Proteins are a good material to consider for an early form of rationally designed nanotechnology. They are cheap and easy to manufacture, thoroughly studied, and they can do a lot of different things. Proteins are responsible for the construction of all the structures in your body, the trees outside your window, and most of your breakfast.
Why don't we already have a busy protein-based manufacturing base? Because the necessary technologies have arisen only in the last couple of decades, and because older technologies already have a solid hold on the various markets that might otherwise be interested in protein-based manufacturing. Finally, most researchers working with proteins aren't thinking about creating a new manufacturing base. But people in the nanotech community are thinking about it.
One of the classical scientific problems involving proteins is the "protein folding problem". Every protein is a sequence of amino acids. There are 20 different amino acids, which are strung together by a ribosome to create the protein. As the amino acids are strung together, the protein starts folding up into a compact structure. The "problem" with folding is that for any possible sequence of amino acids, it's not always possible to predict how it will fold up, or even whether it will always fold up the same way each time.

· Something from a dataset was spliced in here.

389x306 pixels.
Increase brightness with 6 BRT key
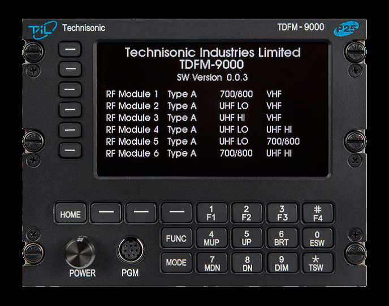(x=282, y=238)
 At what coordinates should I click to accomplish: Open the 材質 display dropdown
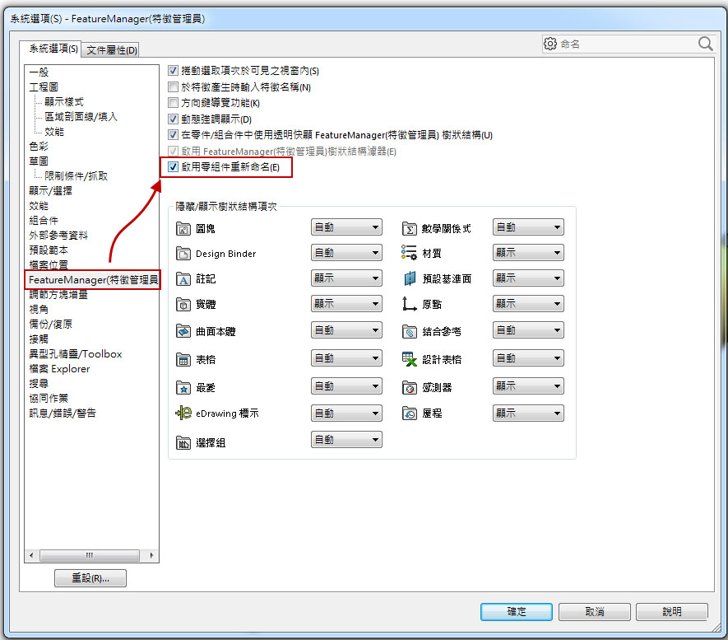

But maybe you don't need a solution for all possible sequences. Maybe you can limit yourself to just the sequences that are easy to predict. People have been studying proteins for a long time and it's easy to put together a much shorter list of proteins whose foldings are known. Discard any proteins that sometimes fold differently, to arrive at a subset of proteins whose foldings are well known and reliable.

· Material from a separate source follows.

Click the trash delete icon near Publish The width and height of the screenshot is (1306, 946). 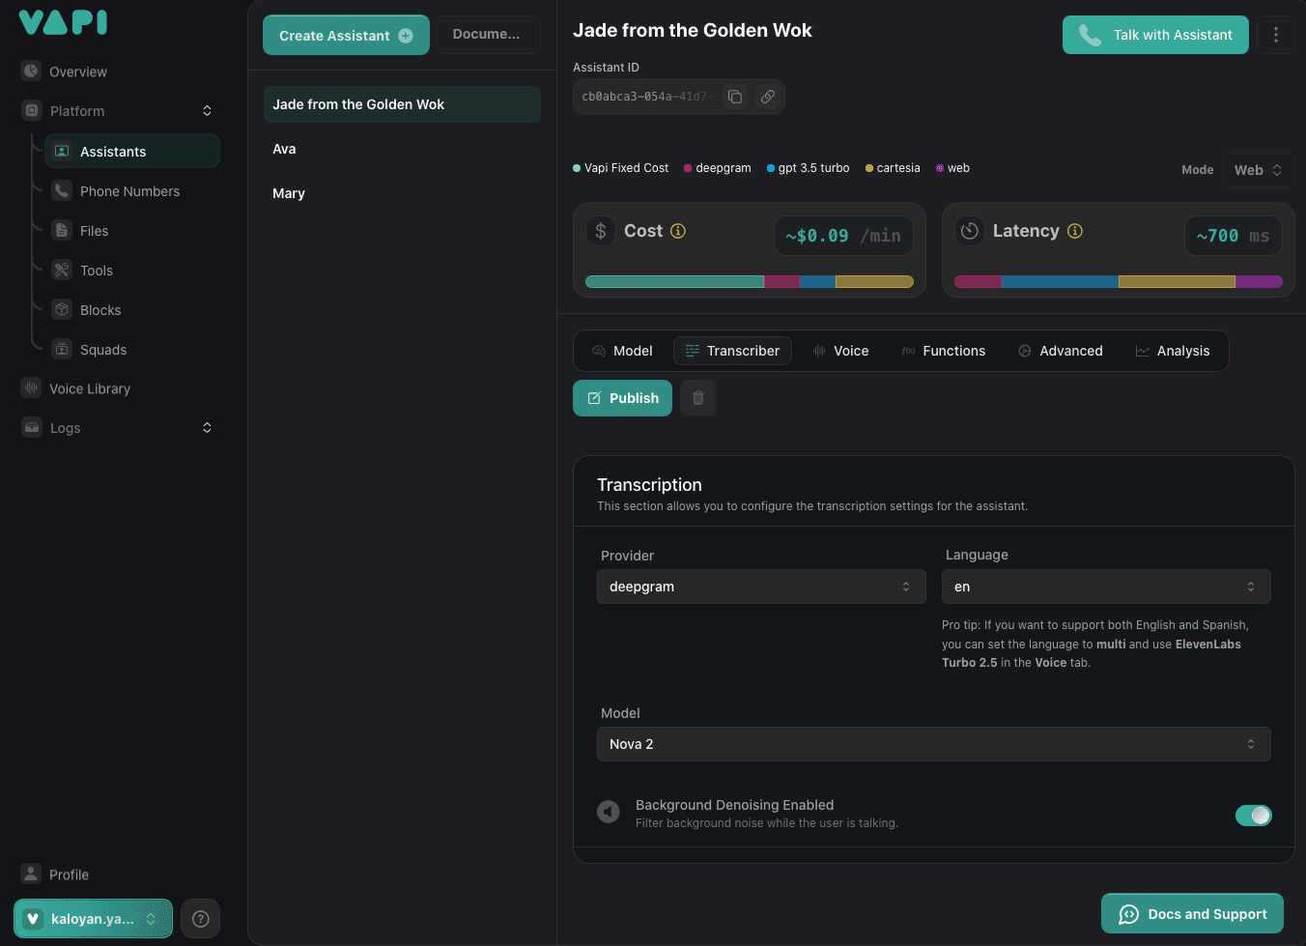point(697,398)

The next issue is extensibility. Having identified a set of proteins whose foldings are easily predictable, would it be possible to use that knowledge to predict the foldings of larger novel amino acid sequences? A trivial analogy would be that if I know how to pronounce "ham" and I know how to pronounce "burger", then I should should know how to pronounce "hamburger". A better analogy would be Lego bricks or an Erector set, where a small alphabet of basic units can be used to construct a vast diversity of larger structures.
If we can build a large diversity of big proteins and predict their foldings correctly, we're on to something. Then we can design things with parts that move in predictable ways. Some proteins (like the keratin in your fingernails or a horse's hooves) have a good deal of rigidity, and we can think about designing with gears, cams, transmissions, and other such stuff.